La banconota da 500 e le monete da 1 e 2 centesimi sono gli estremi della valuta europea che da 12 anni maneggiamo ogni giorno, ma sono accomunate dalla scarsa praticità di utilizzo. Difficilmente al supermercato si paga con 500 euro né tantomeno si perde tempo a contare le monetine per pagare un importo di 67 centesimi piuttosto che di 42, dandone alla cassiera 70 o 50 ed aggiungendo così altri spiccioli nel portamonete.

Nel 2012 il Parlamento Europeo e l'Ecofin hanno formulato una richiesta riguardo la circolazione delle monetine con lo scopo di alleggerire le uscite dei paesi che hanno aderito all'Euro. Mentre a farsi carico dei costi delle banconote è la Banca Centrale Europea, sono i governi nazionali a sostenere i costi di conio e trasporto delle monete, superiori al valore delle monete stesse e del metallo utilizzato per produrle.

Un calcolo di tali spese è possibile farlo in maniera approssimativa poiché il prezzo dei metalli cambia quotidianamente, ma con certezza si può dire che l'inflazione ha aumentato il peso di ogni singolo fattore collegato alla produzione dei centesimi di piccolo taglio. La Commissione Europea nel prendere la decisione ha voluto dare importanza all'opinione della popolazione incaricando Eurobarometro di coinvolgere la gente comune attraverso un sondaggio che ha dato parere positivo riguardo il cambiamento.

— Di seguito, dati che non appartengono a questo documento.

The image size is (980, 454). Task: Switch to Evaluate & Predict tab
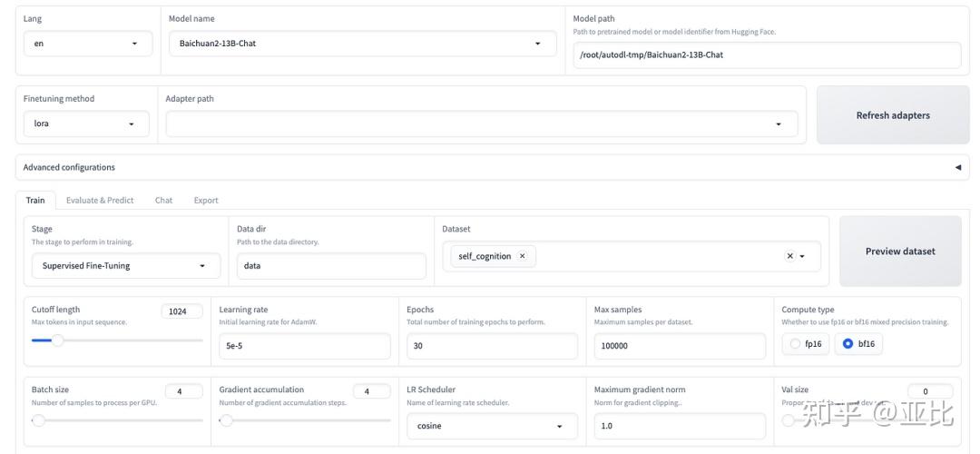100,200
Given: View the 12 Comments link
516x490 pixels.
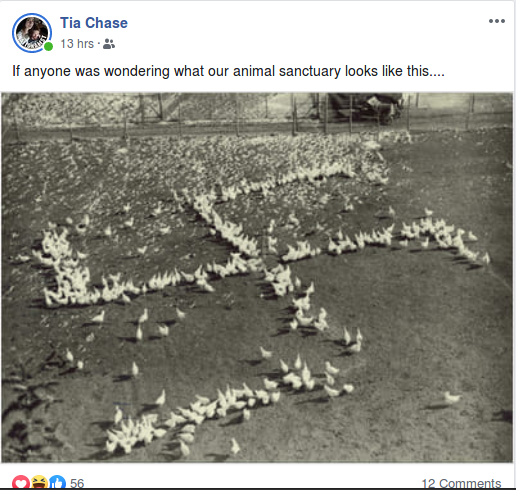Looking at the screenshot, I should [x=461, y=483].
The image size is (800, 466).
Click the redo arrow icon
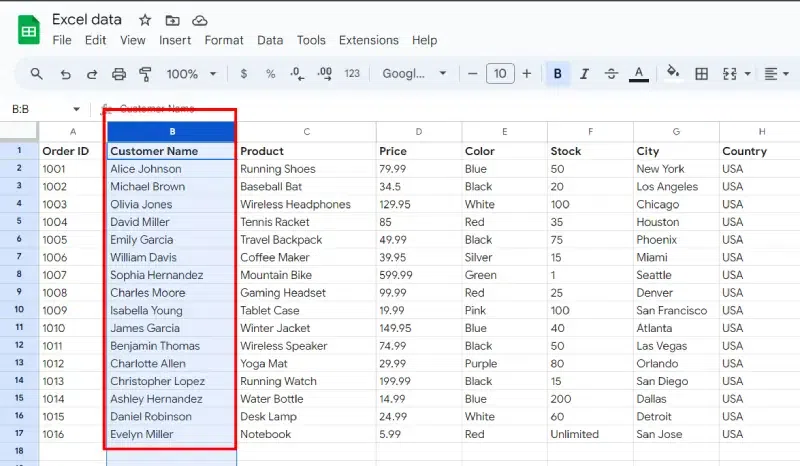point(92,74)

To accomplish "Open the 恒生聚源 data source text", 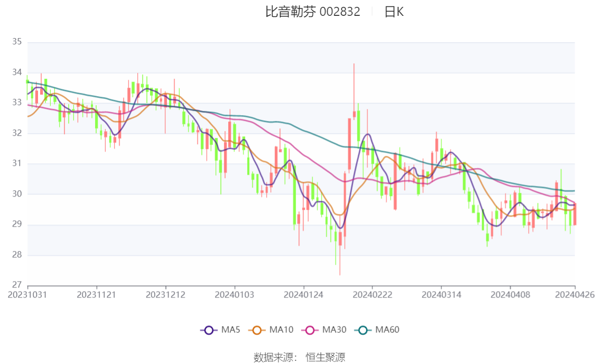I will [x=325, y=358].
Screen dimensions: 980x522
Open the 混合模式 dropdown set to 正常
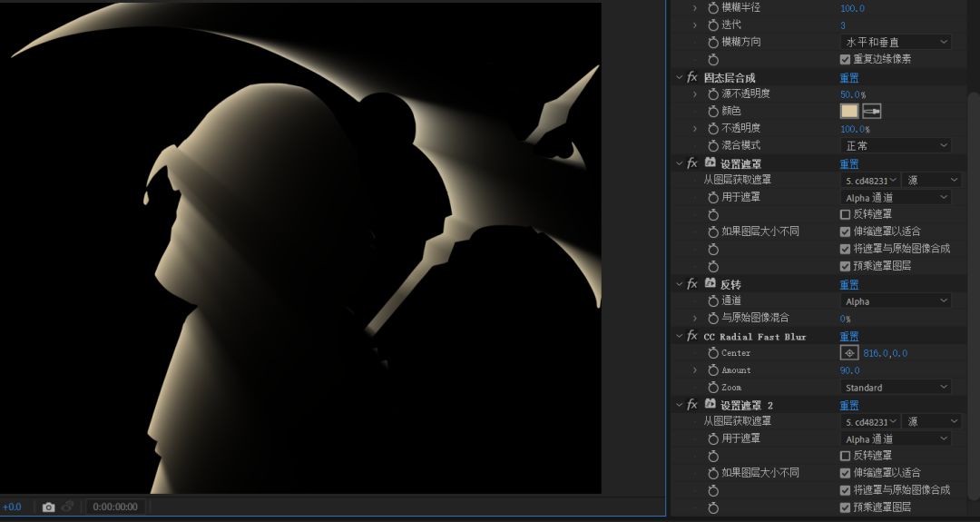895,145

Si prospettano quindi quattro possibili alternative: La prima è lo "Status quo", che lascerebbe la situazione invariata mentre adottando l'"Issuance at reduced cost" si utilizzerà un metallo più economico per continuare ad utilizzare i centesimi. La terza possibilità è quella definita "Quick withdrawal" e prevederebbe che tutte le monetine da 0,01 e 0,02 euro vengano tolte dalla circolazione con il conseguente aggiustamento dei prezzi all'unità 0 o 5 nella parte decimale, al pari della quarta alternativa detta "Fading out" ma in questo caso gli 1 e 2 centesimi sarebbero usati per arrivare al totale di 5 o 10 e resterebbero in circolazione solo quelle già coniate senza aggiungerne altre.